English painter and printmaker

Bernard Cheese (20 January 1925 – 15 March 2013) was an English painter and printmaker, a fellow of the Royal Society of Painter-Printmakers. His works are found in internationally important collections in the UK and US.

==Early life==
He was born in Sydenham, London, in 1925. He studied at Beckenham School of Art and, following four years in the army, studied at the Royal College of Art from 1947, in London, where he studied alongside Walter Hoyle and Sheila Robinson, and his teachers included Edward Bawden and Edwin La Dell.

==Artistic career==
For the 1951 Festival of Britain, Cheese painted a mural on the Shot Tower and in 1953 was involved in La Dell's 'Coronation Suite', providing a lithograph. This helped to launch his career. He taught printmaking at St Martin's School of Art from 1950 to 1968, then at Goldsmiths College from 1970 to 1978, and Central School of Art and Design (1980–89).
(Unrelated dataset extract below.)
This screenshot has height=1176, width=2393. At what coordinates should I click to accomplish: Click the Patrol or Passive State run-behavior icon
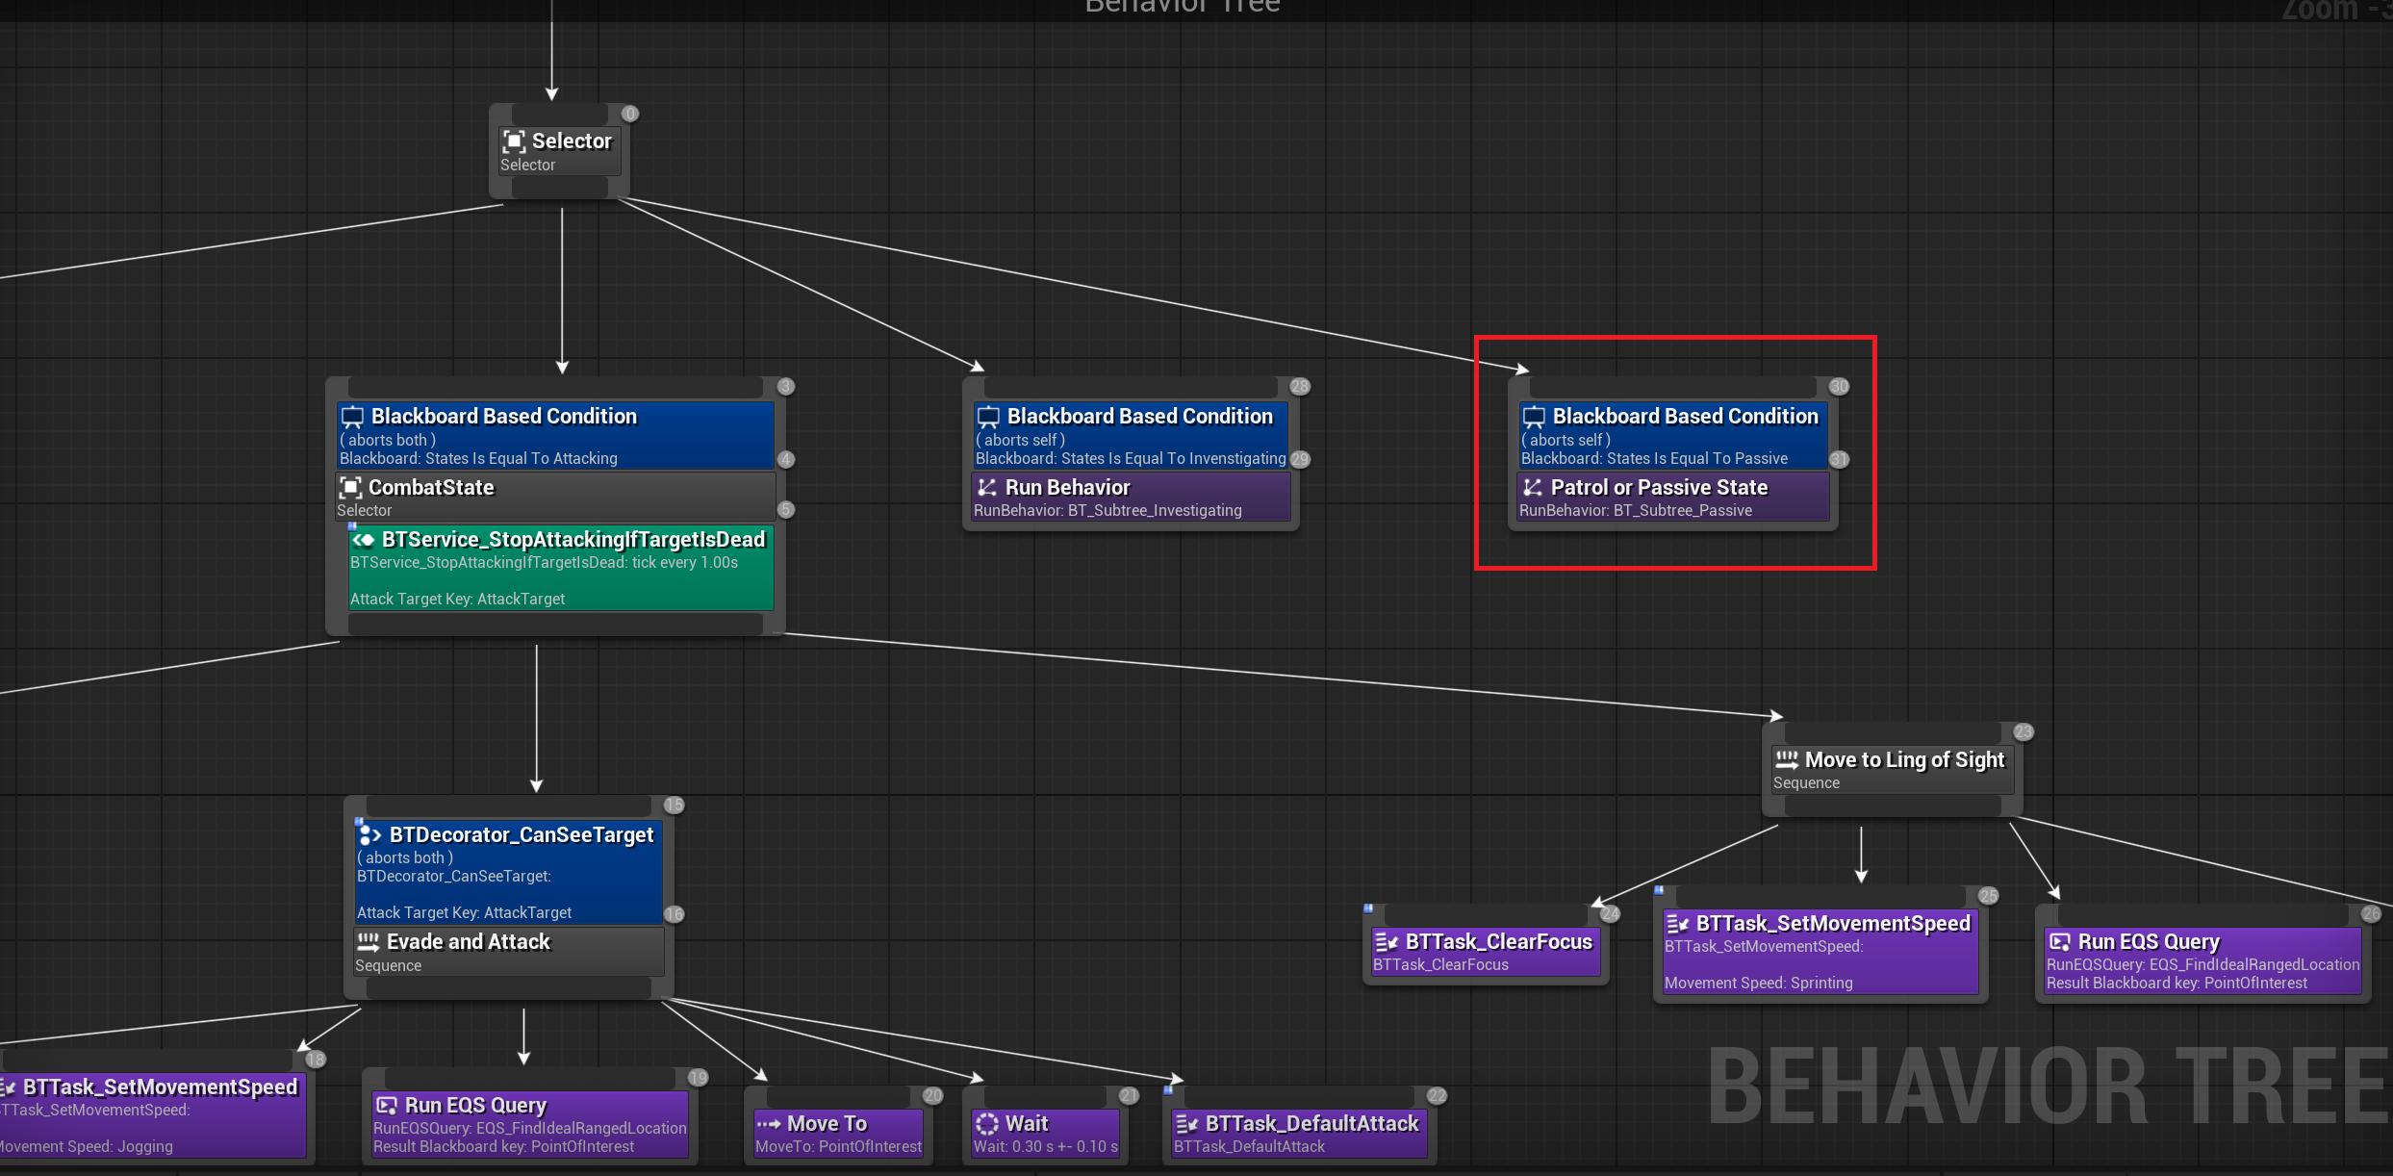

He designed posters for London Transport, with several commissions from 1951. He also did commissions for Guinness (an illustrated mathematics book), the BBC and P&O Cruises.

In the 1950s he moved to the artists' community of Great Bardfield in Essex, which was also home to Bawden.

He exhibited in Beijing (1956), Stockholm (1960), Washington DC (1962) and New York (1968). Other shows include "Bon Appétit!: lithographs and watercolours by Bernard Cheese" at Aberystwyth University in 2002.

He became a fellow of the Royal Society of Painter-Printmakers in 1988.

==Works==

A Fisherman's Story (1956) is owned by Tate in London.

Other works are in the collections of the Victoria and Albert Museum, the British Royal Collection, the British Government Art Collection, the New York Museum of Modern Art, New York Public Library, Contemporary Art Society, the Towner Art Gallery, Eastbourne, the Ashmolean Museum and Aberystwyth University, which holds more than 100 of his works. In 2000, the Fry Art Gallery (Saffron Walden) received thirty of his lithographs.

==Personal life==
In 1951 he married Sheila Robinson, an artist from Nottinghamshire. They divorced in 1968 and he married Brenda Latham Brown, a former student. His daughters Chloe Cheese (with Sheila), Joanna Cheese and Sarah Cheese are also artists.